DuckDuckGo has been one of the default Safari search engines since iOS 8. I tried keeping an eye out on its progress as an alternative search engine to Google Search because of their Policy advocating on protecting user privacy. It wasn’t until late 2018 when a tweet from Walt Mossberg triggered me to revisit and review the progress. I switched my iPhone default search engine from Google to DuckDuckGo and initially thought I wouldn’t stick with it.
I thought Google will always be better at delivering the most relevant and correct results. I was wrong. I found DuckDuckGo equally useful to the point I switched to it on all of my iOS devices as the default search engine in Safari. It’s been a year since I made the switch and DuckDuckGo never faltered, to the point, throughout the year, I never thought about going back to using Google Search. Such is the way the mind works when you see no faults in whatever defaults you use as your go-to tool.
It all started with a realisation: most the things I search for are easy to find. Did I really need the all-seeing, all-knowing algorithms of Google to assist me? Probably not.
I came across this article by James Temperton, writing for WIRED UK on why he ditched Google for DuckDuckGo. It made me realise throughout the whole year using DuckDuckGo, I share many of the same sentiments towards the privacy first search engine and equally, the realisation I don’t need Google.
DuckDuckGo works in broadly the same way as any other search engine, Google included. It combines data from hundreds of sources including Wolfram Alpha, Wikipedia and Bing, with its own web crawler, to surface the most relevant results. Google does exactly the same, albeit on a somewhat larger scale. The key difference: DuckDuckGo does not store IP addresses or user information.
I seldom carry out deep searches that require a predefined set of parameters, like site-specific searches, for example. My searches are usually all basic; a word, name, simple phrases etc. For that, DuckDuckGo is just as good as Google Search, and the interface returns relevant results unlittered with promotional products and services from Google that relates to your search term when you use Google Search. Whatever Google was flogging at me when I performed searches was the least of my worries.

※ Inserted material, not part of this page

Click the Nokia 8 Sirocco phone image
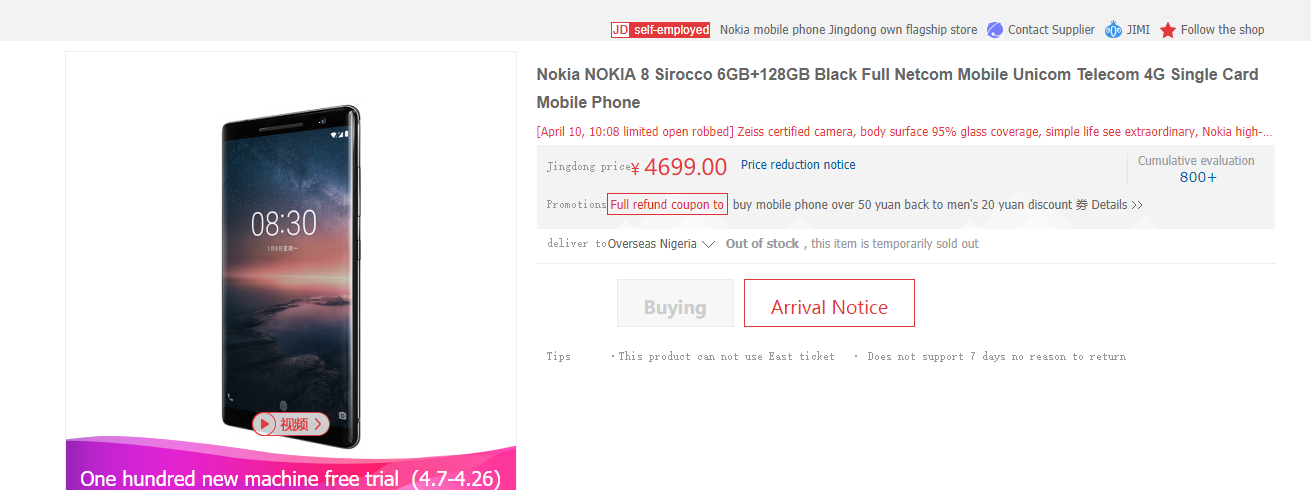Viewport: 1311px width, 490px height. [291, 275]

Behind the scenes tracking and collecting of personally identifiable user data was what I wanted to limit.
If you are conscious about privacy and not already using DuckDuckGo, do not chary, make the switch now. You might also find out you do not need to rely only on Google Search.
Switching to DuckDuckGo on your iOS devices is easy: Settings app > Safari > Search Engine.
It works across the board on iOS, from Safari’s search bar to Spotlight search, and when you use the Lookup option from selected text, they all default to using DuckDuckGo to search and deliver results. You can also download the App.